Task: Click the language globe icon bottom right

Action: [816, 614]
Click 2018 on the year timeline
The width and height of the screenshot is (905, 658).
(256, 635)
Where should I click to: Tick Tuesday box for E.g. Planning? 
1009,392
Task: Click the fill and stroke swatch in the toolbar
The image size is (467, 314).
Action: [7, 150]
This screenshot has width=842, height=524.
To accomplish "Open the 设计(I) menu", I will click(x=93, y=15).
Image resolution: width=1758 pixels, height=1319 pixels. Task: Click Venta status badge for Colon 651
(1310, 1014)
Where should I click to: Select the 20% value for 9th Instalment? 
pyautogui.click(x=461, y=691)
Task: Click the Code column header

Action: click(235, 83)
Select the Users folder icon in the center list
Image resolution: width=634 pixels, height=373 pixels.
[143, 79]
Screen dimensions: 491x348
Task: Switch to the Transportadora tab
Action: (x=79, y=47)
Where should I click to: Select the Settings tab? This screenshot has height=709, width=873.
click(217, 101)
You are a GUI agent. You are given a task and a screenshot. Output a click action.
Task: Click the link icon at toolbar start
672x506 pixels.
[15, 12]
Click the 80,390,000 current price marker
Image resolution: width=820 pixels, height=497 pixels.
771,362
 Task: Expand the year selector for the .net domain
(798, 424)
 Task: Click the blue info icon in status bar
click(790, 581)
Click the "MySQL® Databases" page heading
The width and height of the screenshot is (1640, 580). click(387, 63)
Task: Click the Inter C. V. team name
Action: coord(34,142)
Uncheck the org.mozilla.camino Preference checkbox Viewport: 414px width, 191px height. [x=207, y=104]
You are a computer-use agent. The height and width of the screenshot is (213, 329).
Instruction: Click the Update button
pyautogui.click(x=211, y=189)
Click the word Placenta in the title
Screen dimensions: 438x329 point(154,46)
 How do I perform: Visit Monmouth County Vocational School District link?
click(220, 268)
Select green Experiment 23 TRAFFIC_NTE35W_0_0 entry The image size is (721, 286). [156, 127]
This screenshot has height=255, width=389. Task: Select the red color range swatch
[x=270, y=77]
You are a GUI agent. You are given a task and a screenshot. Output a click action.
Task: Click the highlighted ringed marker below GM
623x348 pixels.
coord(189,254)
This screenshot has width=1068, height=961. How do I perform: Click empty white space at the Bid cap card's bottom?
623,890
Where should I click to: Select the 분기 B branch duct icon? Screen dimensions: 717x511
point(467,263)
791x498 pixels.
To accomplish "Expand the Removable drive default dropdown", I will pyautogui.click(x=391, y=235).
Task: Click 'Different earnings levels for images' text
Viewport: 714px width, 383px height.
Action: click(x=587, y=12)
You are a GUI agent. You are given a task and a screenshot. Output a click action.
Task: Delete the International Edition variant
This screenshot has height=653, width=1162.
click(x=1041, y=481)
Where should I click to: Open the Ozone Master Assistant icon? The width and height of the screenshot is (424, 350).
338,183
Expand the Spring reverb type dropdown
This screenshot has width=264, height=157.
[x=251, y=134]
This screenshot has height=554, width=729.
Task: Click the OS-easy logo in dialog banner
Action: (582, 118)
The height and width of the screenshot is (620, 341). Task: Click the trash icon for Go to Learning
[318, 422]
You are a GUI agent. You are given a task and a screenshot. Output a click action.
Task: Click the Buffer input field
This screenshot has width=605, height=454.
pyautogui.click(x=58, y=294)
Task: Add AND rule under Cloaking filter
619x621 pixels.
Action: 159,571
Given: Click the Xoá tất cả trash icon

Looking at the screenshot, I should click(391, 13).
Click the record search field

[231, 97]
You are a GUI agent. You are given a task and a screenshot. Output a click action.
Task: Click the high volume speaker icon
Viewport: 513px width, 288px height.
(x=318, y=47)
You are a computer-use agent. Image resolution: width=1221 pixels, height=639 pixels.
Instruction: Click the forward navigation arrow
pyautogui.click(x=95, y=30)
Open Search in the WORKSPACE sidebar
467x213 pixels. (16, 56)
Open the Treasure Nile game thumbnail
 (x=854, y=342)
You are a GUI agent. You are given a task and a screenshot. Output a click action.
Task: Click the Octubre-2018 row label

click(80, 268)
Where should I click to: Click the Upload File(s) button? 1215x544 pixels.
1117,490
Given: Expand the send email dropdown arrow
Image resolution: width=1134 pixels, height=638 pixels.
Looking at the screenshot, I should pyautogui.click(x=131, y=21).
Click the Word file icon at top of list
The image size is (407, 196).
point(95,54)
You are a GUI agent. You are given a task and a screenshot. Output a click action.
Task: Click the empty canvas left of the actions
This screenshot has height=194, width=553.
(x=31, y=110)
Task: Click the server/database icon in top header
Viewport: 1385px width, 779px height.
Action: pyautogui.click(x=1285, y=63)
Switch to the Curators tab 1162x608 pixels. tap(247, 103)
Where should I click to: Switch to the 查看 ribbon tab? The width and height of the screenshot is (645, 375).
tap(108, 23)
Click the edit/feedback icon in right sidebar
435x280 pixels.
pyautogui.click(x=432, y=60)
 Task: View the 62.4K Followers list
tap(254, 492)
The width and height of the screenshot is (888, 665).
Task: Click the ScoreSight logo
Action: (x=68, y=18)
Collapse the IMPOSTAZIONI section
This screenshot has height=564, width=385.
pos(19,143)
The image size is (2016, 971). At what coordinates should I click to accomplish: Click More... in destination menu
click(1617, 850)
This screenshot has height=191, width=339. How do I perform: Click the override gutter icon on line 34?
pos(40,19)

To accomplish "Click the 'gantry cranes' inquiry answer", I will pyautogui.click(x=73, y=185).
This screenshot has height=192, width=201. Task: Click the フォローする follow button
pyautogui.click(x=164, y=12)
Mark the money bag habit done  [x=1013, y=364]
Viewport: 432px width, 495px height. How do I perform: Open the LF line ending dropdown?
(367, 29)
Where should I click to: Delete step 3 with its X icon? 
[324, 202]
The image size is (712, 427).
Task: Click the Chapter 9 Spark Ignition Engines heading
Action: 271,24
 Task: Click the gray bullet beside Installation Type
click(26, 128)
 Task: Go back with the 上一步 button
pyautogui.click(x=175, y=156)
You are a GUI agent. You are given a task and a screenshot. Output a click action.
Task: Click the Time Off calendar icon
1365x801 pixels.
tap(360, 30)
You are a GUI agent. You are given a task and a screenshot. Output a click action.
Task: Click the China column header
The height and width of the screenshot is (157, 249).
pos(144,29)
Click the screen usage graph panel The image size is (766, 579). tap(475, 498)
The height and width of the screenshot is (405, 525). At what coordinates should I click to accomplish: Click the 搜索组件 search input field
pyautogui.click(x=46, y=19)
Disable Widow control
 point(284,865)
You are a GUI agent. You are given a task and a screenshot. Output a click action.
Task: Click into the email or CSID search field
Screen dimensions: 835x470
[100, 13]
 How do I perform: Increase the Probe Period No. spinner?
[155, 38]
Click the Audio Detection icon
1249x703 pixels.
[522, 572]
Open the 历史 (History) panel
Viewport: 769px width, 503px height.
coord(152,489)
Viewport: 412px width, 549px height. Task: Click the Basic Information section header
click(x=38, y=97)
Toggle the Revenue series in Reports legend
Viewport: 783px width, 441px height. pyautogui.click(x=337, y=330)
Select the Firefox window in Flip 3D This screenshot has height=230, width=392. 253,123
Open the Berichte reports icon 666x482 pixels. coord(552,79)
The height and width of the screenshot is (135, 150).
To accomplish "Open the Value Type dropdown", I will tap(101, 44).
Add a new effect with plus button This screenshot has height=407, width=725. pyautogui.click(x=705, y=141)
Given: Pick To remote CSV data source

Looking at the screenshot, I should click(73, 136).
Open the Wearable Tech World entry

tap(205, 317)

• [Set exercise] Please render every line of the entries above as a Markdown table with two columns, Row and Content, numbering each row and leaving out blank lines.

• [Result of this task]
| Row | Content |
|---|---|
| 1 | Task: Click the language globe icon bottom right |
| 2 | Action: [816, 614] |
| 3 | Click 2018 on the year timeline |
| 4 | The width and height of the screenshot is (905, 658). |
| 5 | (256, 635) |
| 6 | Where should I click to: Tick Tuesday box for E.g. Planning?  |
| 7 | 1009,392 |
| 8 | Task: Click the fill and stroke swatch in the toolbar |
| 9 | The image size is (467, 314). |
| 10 | Action: [7, 150] |
| 11 | This screenshot has width=842, height=524. |
| 12 | To accomplish "Open the 设计(I) menu", I will click(x=93, y=15). |
| 13 | Image resolution: width=1758 pixels, height=1319 pixels. Task: Click Venta status badge for Colon 651 |
| 14 | (1310, 1014) |
| 15 | Where should I click to: Select the 20% value for 9th Instalment?  |
| 16 | pyautogui.click(x=461, y=691) |
| 17 | Task: Click the Code column header |
| 18 | Action: click(235, 83) |
| 19 | Select the Users folder icon in the center list |
| 20 | Image resolution: width=634 pixels, height=373 pixels. |
| 21 | [143, 79] |
| 22 | Screen dimensions: 491x348 |
| 23 | Task: Switch to the Transportadora tab |
| 24 | Action: (x=79, y=47) |
| 25 | Where should I click to: Select the Settings tab? This screenshot has height=709, width=873. |
| 26 | click(217, 101) |
| 27 | You are a GUI agent. You are given a task and a screenshot. Output a click action. |
| 28 | Task: Click the link icon at toolbar start |
| 29 | 672x506 pixels. |
| 30 | [15, 12] |
| 31 | Click the 80,390,000 current price marker |
| 32 | Image resolution: width=820 pixels, height=497 pixels. |
| 33 | 771,362 |
| 34 |  Task: Expand the year selector for the .net domain |
| 35 | (798, 424) |
| 36 |  Task: Click the blue info icon in status bar |
| 37 | click(790, 581) |
| 38 | Click the "MySQL® Databases" page heading |
| 39 | The width and height of the screenshot is (1640, 580). click(387, 63) |
| 40 | Task: Click the Inter C. V. team name |
| 41 | Action: coord(34,142) |
| 42 | Uncheck the org.mozilla.camino Preference checkbox Viewport: 414px width, 191px height. [x=207, y=104] |
| 43 | You are a computer-use agent. The height and width of the screenshot is (213, 329). |
| 44 | Instruction: Click the Update button |
| 45 | pyautogui.click(x=211, y=189) |
| 46 | Click the word Placenta in the title |
| 47 | Screen dimensions: 438x329 point(154,46) |
| 48 |  How do I perform: Visit Monmouth County Vocational School District link? |
| 49 | click(220, 268) |
| 50 | Select green Experiment 23 TRAFFIC_NTE35W_0_0 entry The image size is (721, 286). [156, 127] |
| 51 | This screenshot has height=255, width=389. Task: Select the red color range swatch |
| 52 | [x=270, y=77] |
| 53 | You are a GUI agent. You are given a task and a screenshot. Output a click action. |
| 54 | Task: Click the highlighted ringed marker below GM |
| 55 | 623x348 pixels. |
| 56 | coord(189,254) |
| 57 | This screenshot has width=1068, height=961. How do I perform: Click empty white space at the Bid cap card's bottom? |
| 58 | 623,890 |
| 59 | Where should I click to: Select the 분기 B branch duct icon? Screen dimensions: 717x511 |
| 60 | point(467,263) |
| 61 | 791x498 pixels. |
| 62 | To accomplish "Expand the Removable drive default dropdown", I will pyautogui.click(x=391, y=235). |
| 63 | Task: Click 'Different earnings levels for images' text |
| 64 | Viewport: 714px width, 383px height. |
| 65 | Action: click(x=587, y=12) |
| 66 | You are a GUI agent. You are given a task and a screenshot. Output a click action. |
| 67 | Task: Delete the International Edition variant |
| 68 | This screenshot has height=653, width=1162. |
| 69 | click(x=1041, y=481) |
| 70 | Where should I click to: Open the Ozone Master Assistant icon? The width and height of the screenshot is (424, 350). |
| 71 | 338,183 |
| 72 | Expand the Spring reverb type dropdown |
| 73 | This screenshot has width=264, height=157. |
| 74 | [x=251, y=134] |
| 75 | This screenshot has height=554, width=729. |
| 76 | Task: Click the OS-easy logo in dialog banner |
| 77 | Action: (582, 118) |
| 78 | The height and width of the screenshot is (620, 341). Task: Click the trash icon for Go to Learning |
| 79 | [318, 422] |
| 80 | You are a GUI agent. You are given a task and a screenshot. Output a click action. |
| 81 | Task: Click the Buffer input field |
| 82 | This screenshot has width=605, height=454. |
| 83 | pyautogui.click(x=58, y=294) |
| 84 | Task: Add AND rule under Cloaking filter |
| 85 | 619x621 pixels. |
| 86 | Action: 159,571 |
| 87 | Given: Click the Xoá tất cả trash icon |
| 88 | Looking at the screenshot, I should click(391, 13). |
| 89 | Click the record search field |
| 90 | [231, 97] |
| 91 | You are a GUI agent. You are given a task and a screenshot. Output a click action. |
| 92 | Task: Click the high volume speaker icon |
| 93 | Viewport: 513px width, 288px height. |
| 94 | (x=318, y=47) |
| 95 | You are a computer-use agent. Image resolution: width=1221 pixels, height=639 pixels. |
| 96 | Instruction: Click the forward navigation arrow |
| 97 | pyautogui.click(x=95, y=30) |
| 98 | Open Search in the WORKSPACE sidebar |
| 99 | 467x213 pixels. (16, 56) |
| 100 | Open the Treasure Nile game thumbnail |
| 101 |  (x=854, y=342) |
| 102 | You are a GUI agent. You are given a task and a screenshot. Output a click action. |
| 103 | Task: Click the Octubre-2018 row label |
| 104 | click(80, 268) |
| 105 | Where should I click to: Click the Upload File(s) button? 1215x544 pixels. |
| 106 | 1117,490 |
| 107 | Given: Expand the send email dropdown arrow |
| 108 | Image resolution: width=1134 pixels, height=638 pixels. |
| 109 | Looking at the screenshot, I should pyautogui.click(x=131, y=21). |
| 110 | Click the Word file icon at top of list |
| 111 | The image size is (407, 196). |
| 112 | point(95,54) |
| 113 | You are a GUI agent. You are given a task and a screenshot. Output a click action. |
| 114 | Task: Click the empty canvas left of the actions |
| 115 | This screenshot has height=194, width=553. |
| 116 | (x=31, y=110) |
| 117 | Task: Click the server/database icon in top header |
| 118 | Viewport: 1385px width, 779px height. |
| 119 | Action: pyautogui.click(x=1285, y=63) |
| 120 | Switch to the Curators tab 1162x608 pixels. tap(247, 103) |
| 121 | Where should I click to: Switch to the 查看 ribbon tab? The width and height of the screenshot is (645, 375). |
| 122 | tap(108, 23) |
| 123 | Click the edit/feedback icon in right sidebar |
| 124 | 435x280 pixels. |
| 125 | pyautogui.click(x=432, y=60) |
| 126 |  Task: View the 62.4K Followers list |
| 127 | tap(254, 492) |
| 128 | The width and height of the screenshot is (888, 665). |
| 129 | Task: Click the ScoreSight logo |
| 130 | Action: (x=68, y=18) |
| 131 | Collapse the IMPOSTAZIONI section |
| 132 | This screenshot has height=564, width=385. |
| 133 | pos(19,143) |
| 134 | The image size is (2016, 971). At what coordinates should I click to accomplish: Click More... in destination menu |
| 135 | click(1617, 850) |
| 136 | This screenshot has height=191, width=339. How do I perform: Click the override gutter icon on line 34? |
| 137 | pos(40,19) |
| 138 | To accomplish "Click the 'gantry cranes' inquiry answer", I will pyautogui.click(x=73, y=185). |
| 139 | This screenshot has height=192, width=201. Task: Click the フォローする follow button |
| 140 | pyautogui.click(x=164, y=12) |
| 141 | Mark the money bag habit done  [x=1013, y=364] |
| 142 | Viewport: 432px width, 495px height. How do I perform: Open the LF line ending dropdown? |
| 143 | (367, 29) |
| 144 | Where should I click to: Delete step 3 with its X icon?  |
| 145 | [324, 202] |
| 146 | The image size is (712, 427). |
| 147 | Task: Click the Chapter 9 Spark Ignition Engines heading |
| 148 | Action: 271,24 |
| 149 |  Task: Click the gray bullet beside Installation Type |
| 150 | click(26, 128) |
| 151 |  Task: Go back with the 上一步 button |
| 152 | pyautogui.click(x=175, y=156) |
| 153 | You are a GUI agent. You are given a task and a screenshot. Output a click action. |
| 154 | Task: Click the Time Off calendar icon |
| 155 | 1365x801 pixels. |
| 156 | tap(360, 30) |
| 157 | You are a GUI agent. You are given a task and a screenshot. Output a click action. |
| 158 | Task: Click the China column header |
| 159 | The height and width of the screenshot is (157, 249). |
| 160 | pos(144,29) |
| 161 | Click the screen usage graph panel The image size is (766, 579). tap(475, 498) |
| 162 | The height and width of the screenshot is (405, 525). At what coordinates should I click to accomplish: Click the 搜索组件 search input field |
| 163 | pyautogui.click(x=46, y=19) |
| 164 | Disable Widow control |
| 165 |  point(284,865) |
| 166 | You are a GUI agent. You are given a task and a screenshot. Output a click action. |
| 167 | Task: Click into the email or CSID search field |
| 168 | Screen dimensions: 835x470 |
| 169 | [100, 13] |
| 170 |  How do I perform: Increase the Probe Period No. spinner? |
| 171 | [155, 38] |
| 172 | Click the Audio Detection icon |
| 173 | 1249x703 pixels. |
| 174 | [522, 572] |
| 175 | Open the 历史 (History) panel |
| 176 | Viewport: 769px width, 503px height. |
| 177 | coord(152,489) |
| 178 | Viewport: 412px width, 549px height. Task: Click the Basic Information section header |
| 179 | click(x=38, y=97) |
| 180 | Toggle the Revenue series in Reports legend |
| 181 | Viewport: 783px width, 441px height. pyautogui.click(x=337, y=330) |
| 182 | Select the Firefox window in Flip 3D This screenshot has height=230, width=392. 253,123 |
| 183 | Open the Berichte reports icon 666x482 pixels. coord(552,79) |
| 184 | The height and width of the screenshot is (135, 150). |
| 185 | To accomplish "Open the Value Type dropdown", I will tap(101, 44). |
| 186 | Add a new effect with plus button This screenshot has height=407, width=725. pyautogui.click(x=705, y=141) |
| 187 | Given: Pick To remote CSV data source |
| 188 | Looking at the screenshot, I should click(73, 136). |
| 189 | Open the Wearable Tech World entry |
| 190 | tap(205, 317) |